▼

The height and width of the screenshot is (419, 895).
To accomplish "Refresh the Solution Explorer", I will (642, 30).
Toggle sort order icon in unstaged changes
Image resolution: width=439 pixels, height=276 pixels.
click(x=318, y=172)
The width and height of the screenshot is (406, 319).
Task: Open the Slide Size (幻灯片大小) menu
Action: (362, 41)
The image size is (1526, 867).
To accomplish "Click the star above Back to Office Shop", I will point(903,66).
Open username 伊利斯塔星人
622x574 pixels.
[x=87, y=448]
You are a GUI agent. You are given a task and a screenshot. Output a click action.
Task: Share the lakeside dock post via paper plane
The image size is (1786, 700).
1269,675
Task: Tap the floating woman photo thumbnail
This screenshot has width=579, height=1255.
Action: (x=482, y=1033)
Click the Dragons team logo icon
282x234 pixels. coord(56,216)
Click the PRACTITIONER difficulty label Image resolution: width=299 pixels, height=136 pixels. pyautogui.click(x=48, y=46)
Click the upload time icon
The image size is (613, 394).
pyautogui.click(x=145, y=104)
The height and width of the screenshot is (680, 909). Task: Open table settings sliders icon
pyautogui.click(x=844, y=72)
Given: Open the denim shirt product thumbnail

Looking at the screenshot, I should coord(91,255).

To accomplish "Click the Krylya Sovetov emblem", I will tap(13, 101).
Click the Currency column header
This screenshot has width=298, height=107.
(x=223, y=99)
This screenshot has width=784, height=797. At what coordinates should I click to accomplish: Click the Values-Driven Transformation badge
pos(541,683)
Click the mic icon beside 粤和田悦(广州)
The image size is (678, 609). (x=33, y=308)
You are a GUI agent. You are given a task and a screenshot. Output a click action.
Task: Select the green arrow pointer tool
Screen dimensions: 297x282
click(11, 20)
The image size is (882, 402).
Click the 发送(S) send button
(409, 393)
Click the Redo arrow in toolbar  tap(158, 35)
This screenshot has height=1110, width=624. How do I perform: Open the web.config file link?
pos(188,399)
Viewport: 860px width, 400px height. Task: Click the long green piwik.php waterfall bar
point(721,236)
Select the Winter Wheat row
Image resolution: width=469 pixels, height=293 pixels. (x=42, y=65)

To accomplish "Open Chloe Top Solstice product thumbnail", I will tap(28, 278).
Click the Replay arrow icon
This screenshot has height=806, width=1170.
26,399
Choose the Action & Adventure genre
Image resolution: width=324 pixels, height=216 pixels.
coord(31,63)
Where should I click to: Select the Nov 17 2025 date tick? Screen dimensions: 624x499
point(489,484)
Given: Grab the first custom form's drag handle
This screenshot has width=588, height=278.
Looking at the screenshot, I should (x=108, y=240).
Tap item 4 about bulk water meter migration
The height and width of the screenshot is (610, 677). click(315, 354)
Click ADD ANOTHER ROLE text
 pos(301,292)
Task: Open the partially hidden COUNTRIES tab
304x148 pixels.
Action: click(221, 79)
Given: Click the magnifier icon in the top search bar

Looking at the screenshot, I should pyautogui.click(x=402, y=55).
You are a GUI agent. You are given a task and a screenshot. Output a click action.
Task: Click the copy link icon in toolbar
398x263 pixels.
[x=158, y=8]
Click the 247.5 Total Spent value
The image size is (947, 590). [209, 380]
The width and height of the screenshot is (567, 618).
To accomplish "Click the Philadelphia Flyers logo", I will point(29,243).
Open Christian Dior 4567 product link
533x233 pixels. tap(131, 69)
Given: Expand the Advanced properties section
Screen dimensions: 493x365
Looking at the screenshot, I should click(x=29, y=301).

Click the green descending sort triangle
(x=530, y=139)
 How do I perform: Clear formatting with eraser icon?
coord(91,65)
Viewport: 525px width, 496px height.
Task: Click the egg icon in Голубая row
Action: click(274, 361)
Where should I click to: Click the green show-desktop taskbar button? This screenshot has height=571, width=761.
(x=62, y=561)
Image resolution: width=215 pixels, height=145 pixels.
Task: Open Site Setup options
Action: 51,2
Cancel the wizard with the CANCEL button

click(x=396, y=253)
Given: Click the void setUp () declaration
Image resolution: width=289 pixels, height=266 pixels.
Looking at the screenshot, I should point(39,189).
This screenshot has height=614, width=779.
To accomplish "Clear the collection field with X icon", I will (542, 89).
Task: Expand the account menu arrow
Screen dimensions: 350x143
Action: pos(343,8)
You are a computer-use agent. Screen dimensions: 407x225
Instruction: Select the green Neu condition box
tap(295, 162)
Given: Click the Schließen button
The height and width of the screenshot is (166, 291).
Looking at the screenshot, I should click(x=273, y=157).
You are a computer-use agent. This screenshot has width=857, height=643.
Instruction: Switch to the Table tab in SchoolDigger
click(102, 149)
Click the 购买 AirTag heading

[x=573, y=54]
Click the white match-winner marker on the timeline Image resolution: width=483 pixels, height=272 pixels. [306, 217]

▲

PROBLEM TO SOLVE:
All of the data must be returned exactly.

EXERCISE RESULT:
The height and width of the screenshot is (419, 895).
To accomplish "Refresh the Solution Explorer", I will (642, 30).
Toggle sort order icon in unstaged changes
Image resolution: width=439 pixels, height=276 pixels.
click(x=318, y=172)
The width and height of the screenshot is (406, 319).
Task: Open the Slide Size (幻灯片大小) menu
Action: (362, 41)
The image size is (1526, 867).
To accomplish "Click the star above Back to Office Shop", I will point(903,66).
Open username 伊利斯塔星人
622x574 pixels.
[x=87, y=448]
You are a GUI agent. You are given a task and a screenshot. Output a click action.
Task: Share the lakeside dock post via paper plane
The image size is (1786, 700).
1269,675
Task: Tap the floating woman photo thumbnail
This screenshot has width=579, height=1255.
Action: (x=482, y=1033)
Click the Dragons team logo icon
282x234 pixels. coord(56,216)
Click the PRACTITIONER difficulty label Image resolution: width=299 pixels, height=136 pixels. pyautogui.click(x=48, y=46)
Click the upload time icon
The image size is (613, 394).
pyautogui.click(x=145, y=104)
The height and width of the screenshot is (680, 909). Task: Open table settings sliders icon
pyautogui.click(x=844, y=72)
Given: Open the denim shirt product thumbnail

Looking at the screenshot, I should coord(91,255).

To accomplish "Click the Krylya Sovetov emblem", I will tap(13, 101).
Click the Currency column header
This screenshot has width=298, height=107.
(x=223, y=99)
This screenshot has width=784, height=797. At what coordinates should I click to accomplish: Click the Values-Driven Transformation badge
pos(541,683)
Click the mic icon beside 粤和田悦(广州)
The image size is (678, 609). (x=33, y=308)
You are a GUI agent. You are given a task and a screenshot. Output a click action.
Task: Select the green arrow pointer tool
Screen dimensions: 297x282
click(11, 20)
The image size is (882, 402).
Click the 发送(S) send button
(409, 393)
Click the Redo arrow in toolbar  tap(158, 35)
This screenshot has height=1110, width=624. How do I perform: Open the web.config file link?
pos(188,399)
Viewport: 860px width, 400px height. Task: Click the long green piwik.php waterfall bar
point(721,236)
Select the Winter Wheat row
Image resolution: width=469 pixels, height=293 pixels. (x=42, y=65)

To accomplish "Open Chloe Top Solstice product thumbnail", I will tap(28, 278).
Click the Replay arrow icon
This screenshot has height=806, width=1170.
26,399
Choose the Action & Adventure genre
Image resolution: width=324 pixels, height=216 pixels.
coord(31,63)
Where should I click to: Select the Nov 17 2025 date tick? Screen dimensions: 624x499
point(489,484)
Given: Grab the first custom form's drag handle
This screenshot has width=588, height=278.
Looking at the screenshot, I should (x=108, y=240).
Tap item 4 about bulk water meter migration
The height and width of the screenshot is (610, 677). click(315, 354)
Click ADD ANOTHER ROLE text
 pos(301,292)
Task: Open the partially hidden COUNTRIES tab
304x148 pixels.
Action: click(221, 79)
Given: Click the magnifier icon in the top search bar

Looking at the screenshot, I should pyautogui.click(x=402, y=55).
You are a GUI agent. You are given a task and a screenshot. Output a click action.
Task: Click the copy link icon in toolbar
398x263 pixels.
[x=158, y=8]
Click the 247.5 Total Spent value
The image size is (947, 590). [209, 380]
The width and height of the screenshot is (567, 618).
To accomplish "Click the Philadelphia Flyers logo", I will point(29,243).
Open Christian Dior 4567 product link
533x233 pixels. tap(131, 69)
Given: Expand the Advanced properties section
Screen dimensions: 493x365
Looking at the screenshot, I should click(x=29, y=301).

Click the green descending sort triangle
(x=530, y=139)
 How do I perform: Clear formatting with eraser icon?
coord(91,65)
Viewport: 525px width, 496px height.
Task: Click the egg icon in Голубая row
Action: click(274, 361)
Where should I click to: Click the green show-desktop taskbar button? This screenshot has height=571, width=761.
(x=62, y=561)
Image resolution: width=215 pixels, height=145 pixels.
Task: Open Site Setup options
Action: 51,2
Cancel the wizard with the CANCEL button

click(x=396, y=253)
Given: Click the void setUp () declaration
Image resolution: width=289 pixels, height=266 pixels.
Looking at the screenshot, I should point(39,189).
This screenshot has height=614, width=779.
To accomplish "Clear the collection field with X icon", I will (542, 89).
Task: Expand the account menu arrow
Screen dimensions: 350x143
Action: pos(343,8)
You are a computer-use agent. Screen dimensions: 407x225
Instruction: Select the green Neu condition box
tap(295, 162)
Given: Click the Schließen button
The height and width of the screenshot is (166, 291).
Looking at the screenshot, I should click(x=273, y=157).
You are a computer-use agent. This screenshot has width=857, height=643.
Instruction: Switch to the Table tab in SchoolDigger
click(102, 149)
Click the 购买 AirTag heading

[x=573, y=54]
Click the white match-winner marker on the timeline Image resolution: width=483 pixels, height=272 pixels. [306, 217]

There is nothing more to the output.